start SOURCE MATERIAL
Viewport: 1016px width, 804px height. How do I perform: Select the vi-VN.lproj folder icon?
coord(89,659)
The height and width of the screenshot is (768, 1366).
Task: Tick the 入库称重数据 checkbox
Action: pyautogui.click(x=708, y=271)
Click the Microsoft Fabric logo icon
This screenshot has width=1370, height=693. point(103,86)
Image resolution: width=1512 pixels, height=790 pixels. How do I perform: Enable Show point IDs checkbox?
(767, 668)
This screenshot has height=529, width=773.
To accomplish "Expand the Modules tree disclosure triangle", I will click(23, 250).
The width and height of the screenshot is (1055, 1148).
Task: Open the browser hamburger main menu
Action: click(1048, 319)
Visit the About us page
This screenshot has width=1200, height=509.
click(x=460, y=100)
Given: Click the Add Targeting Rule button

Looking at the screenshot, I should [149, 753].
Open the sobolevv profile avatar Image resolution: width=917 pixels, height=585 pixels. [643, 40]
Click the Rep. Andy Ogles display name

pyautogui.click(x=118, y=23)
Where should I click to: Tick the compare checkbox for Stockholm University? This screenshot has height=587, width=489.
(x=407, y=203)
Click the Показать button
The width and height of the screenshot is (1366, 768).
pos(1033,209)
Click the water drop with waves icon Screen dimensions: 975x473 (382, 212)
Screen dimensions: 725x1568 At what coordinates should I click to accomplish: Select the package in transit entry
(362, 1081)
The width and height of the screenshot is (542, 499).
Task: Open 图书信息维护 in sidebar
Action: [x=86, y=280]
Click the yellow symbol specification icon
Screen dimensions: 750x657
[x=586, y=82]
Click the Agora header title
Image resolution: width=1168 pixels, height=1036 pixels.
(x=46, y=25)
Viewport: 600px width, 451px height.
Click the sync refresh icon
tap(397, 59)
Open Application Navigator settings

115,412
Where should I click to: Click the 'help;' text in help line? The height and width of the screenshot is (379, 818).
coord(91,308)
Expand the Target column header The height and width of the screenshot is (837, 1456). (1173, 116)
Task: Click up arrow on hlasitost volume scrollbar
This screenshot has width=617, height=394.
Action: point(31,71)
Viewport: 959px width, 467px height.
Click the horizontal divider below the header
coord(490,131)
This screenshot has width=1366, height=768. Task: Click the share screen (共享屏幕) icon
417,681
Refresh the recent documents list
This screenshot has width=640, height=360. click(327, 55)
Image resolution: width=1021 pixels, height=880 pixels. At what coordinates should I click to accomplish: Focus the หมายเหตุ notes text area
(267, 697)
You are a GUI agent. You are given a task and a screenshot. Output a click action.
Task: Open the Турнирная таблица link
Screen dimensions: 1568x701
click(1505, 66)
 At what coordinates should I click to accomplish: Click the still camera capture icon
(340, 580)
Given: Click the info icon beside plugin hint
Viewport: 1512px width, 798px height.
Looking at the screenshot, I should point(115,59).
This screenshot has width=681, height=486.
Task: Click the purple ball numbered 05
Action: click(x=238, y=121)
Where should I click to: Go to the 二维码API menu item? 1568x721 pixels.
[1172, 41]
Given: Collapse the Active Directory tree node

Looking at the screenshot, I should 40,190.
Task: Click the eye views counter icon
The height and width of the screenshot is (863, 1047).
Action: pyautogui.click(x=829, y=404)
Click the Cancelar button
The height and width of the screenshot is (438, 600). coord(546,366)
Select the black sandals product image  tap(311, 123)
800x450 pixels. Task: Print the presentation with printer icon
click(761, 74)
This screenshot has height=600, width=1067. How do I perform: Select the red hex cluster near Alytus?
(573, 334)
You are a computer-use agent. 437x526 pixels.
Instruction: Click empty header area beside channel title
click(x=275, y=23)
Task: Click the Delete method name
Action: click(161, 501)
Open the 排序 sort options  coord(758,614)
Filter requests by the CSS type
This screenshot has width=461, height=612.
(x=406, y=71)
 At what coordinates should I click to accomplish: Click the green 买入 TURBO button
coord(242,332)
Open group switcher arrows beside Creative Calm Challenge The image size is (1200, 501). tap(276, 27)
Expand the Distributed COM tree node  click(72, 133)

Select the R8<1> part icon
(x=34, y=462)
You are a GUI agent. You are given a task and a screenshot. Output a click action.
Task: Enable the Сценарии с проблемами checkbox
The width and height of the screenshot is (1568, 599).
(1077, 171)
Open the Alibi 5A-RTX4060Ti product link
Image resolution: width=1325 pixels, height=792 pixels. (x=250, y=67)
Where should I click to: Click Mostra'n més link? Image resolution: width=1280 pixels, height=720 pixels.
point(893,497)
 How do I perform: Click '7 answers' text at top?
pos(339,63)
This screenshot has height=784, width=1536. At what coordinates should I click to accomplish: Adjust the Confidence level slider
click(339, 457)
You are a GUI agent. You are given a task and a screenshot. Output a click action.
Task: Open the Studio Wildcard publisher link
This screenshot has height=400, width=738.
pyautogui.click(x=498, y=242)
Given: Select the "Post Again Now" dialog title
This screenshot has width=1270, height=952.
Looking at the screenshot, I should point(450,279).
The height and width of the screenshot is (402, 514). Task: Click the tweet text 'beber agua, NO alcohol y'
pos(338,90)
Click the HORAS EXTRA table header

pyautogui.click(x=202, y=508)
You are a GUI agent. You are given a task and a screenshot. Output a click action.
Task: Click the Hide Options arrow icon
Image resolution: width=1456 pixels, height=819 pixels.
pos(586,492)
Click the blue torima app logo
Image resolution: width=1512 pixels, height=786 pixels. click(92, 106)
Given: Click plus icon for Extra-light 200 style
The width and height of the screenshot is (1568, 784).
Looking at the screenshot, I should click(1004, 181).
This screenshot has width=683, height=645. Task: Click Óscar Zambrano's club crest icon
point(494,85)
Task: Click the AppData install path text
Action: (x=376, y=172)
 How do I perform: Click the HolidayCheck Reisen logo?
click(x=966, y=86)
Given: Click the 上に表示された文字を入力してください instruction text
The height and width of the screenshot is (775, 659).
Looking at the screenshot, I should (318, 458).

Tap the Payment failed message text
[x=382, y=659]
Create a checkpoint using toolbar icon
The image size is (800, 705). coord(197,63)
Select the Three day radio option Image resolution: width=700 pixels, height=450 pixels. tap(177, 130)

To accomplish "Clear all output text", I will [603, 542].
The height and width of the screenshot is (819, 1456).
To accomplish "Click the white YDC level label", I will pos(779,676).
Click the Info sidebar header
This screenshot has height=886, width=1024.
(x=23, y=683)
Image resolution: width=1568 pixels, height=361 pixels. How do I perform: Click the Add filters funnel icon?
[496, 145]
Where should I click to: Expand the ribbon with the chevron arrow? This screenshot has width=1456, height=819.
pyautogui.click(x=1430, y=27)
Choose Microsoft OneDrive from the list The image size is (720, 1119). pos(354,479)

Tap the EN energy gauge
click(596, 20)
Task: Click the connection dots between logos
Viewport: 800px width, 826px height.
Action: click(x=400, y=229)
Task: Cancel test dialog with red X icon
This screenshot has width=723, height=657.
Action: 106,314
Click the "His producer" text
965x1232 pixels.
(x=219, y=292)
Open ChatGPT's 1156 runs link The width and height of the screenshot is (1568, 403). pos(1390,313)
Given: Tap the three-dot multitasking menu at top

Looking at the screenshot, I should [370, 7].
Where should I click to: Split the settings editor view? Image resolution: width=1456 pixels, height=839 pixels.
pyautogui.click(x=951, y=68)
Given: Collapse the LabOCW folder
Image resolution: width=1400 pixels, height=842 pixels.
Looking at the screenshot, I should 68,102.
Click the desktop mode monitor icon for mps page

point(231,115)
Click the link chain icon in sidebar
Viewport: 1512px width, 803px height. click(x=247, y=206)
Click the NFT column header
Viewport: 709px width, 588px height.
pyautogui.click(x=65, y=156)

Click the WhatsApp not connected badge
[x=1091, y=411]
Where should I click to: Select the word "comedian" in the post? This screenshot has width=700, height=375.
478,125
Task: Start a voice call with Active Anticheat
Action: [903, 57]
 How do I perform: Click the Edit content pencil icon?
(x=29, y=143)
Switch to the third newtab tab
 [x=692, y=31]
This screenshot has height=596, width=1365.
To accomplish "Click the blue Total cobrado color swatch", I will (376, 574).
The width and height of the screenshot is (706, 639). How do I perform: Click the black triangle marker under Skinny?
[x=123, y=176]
end SOURCE MATERIAL
YOUR GOAL: Rewrite the entries from the start of the records through the line containing "This screenshot has width=1370, height=693.", substituting "folder symbol" for "folder icon" and leaving everything else unchanged.

ANSWER TO THIS EXERCISE:
Viewport: 1016px width, 804px height. How do I perform: Select the vi-VN.lproj folder symbol?
coord(89,659)
The height and width of the screenshot is (768, 1366).
Task: Tick the 入库称重数据 checkbox
Action: pyautogui.click(x=708, y=271)
Click the Microsoft Fabric logo icon
This screenshot has width=1370, height=693. point(103,86)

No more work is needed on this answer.